The role of ZNF71 and its isoforms in EMT is unclear. EMT may be linked to significant splicing changes, and as a consequence, it could potentially skew splicing for inclusion of the KRAB domain [55,56]. To better understand the functions of ZNF71 and its isoforms, genome-scale co-expression networks containing all the genes with a statistically significant co-expression association relation with ZNF71 overall, KRAB, and KRAB-less were constructed, respectively. Proliferation networks were dissected based on CRISPR-Cas9/RNAi screening data in CCLE NSCLC panel. Significant functional pathways matching the up- and down-regulation signatures of these proliferation networks were identified with L1000 CMap. The results showed that multiple different functional pathways were associated with ZNF71, KRAB, and KRAB-less isoforms in shRNA knock-down or overexpression assays in NSCLC cell lines, respectively. Three pathways, including KD_AHSP_PATHWAY, KD_PHOSPHOLIPASES, and KD_PI3K_SIGNALING in shRNA knock-down assays of NSCLC cell liens, were commonly associated with ZNF71, KRAB, and KRAB-less isoforms.
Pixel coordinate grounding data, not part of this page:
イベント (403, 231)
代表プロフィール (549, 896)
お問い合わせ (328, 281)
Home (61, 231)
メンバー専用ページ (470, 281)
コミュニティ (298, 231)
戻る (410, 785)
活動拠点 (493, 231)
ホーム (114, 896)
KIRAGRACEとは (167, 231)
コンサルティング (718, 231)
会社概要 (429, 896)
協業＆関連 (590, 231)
These results provided hypotheses of future molecular and cellular studies of ZNF71 and its isoforms in NSCLC.

It has been found that the seven-gene panel interacted with major inflammatory and cancer signaling hallmarks including TNF, PI3K, NF-κB, and TGF-β [10]. The protein expression of CD27 quantified with ELISA had a strong correlation with its mRNA expression in NSCLC tumors [10]. As a new generation of immunotherapy target [57,58], CD27 is currently being tested in phase I/II clinical trials for multiple tumor types with promising results [59,60]. The treatment effectiveness of cancer vaccines and immunotherapy can be improved by CD27 agonist antibodies, either alone or in combination with anti-PD1 antibodies [61,62]. There was reported synergy between PD-1 blockade and CD27 stimulation for CD8+ T-cell driven anti-tumor immunity [62], indicating the therapeutic potential of CD27 in neoadjuvant PD-1 blockade in early-stage NSCLC [63].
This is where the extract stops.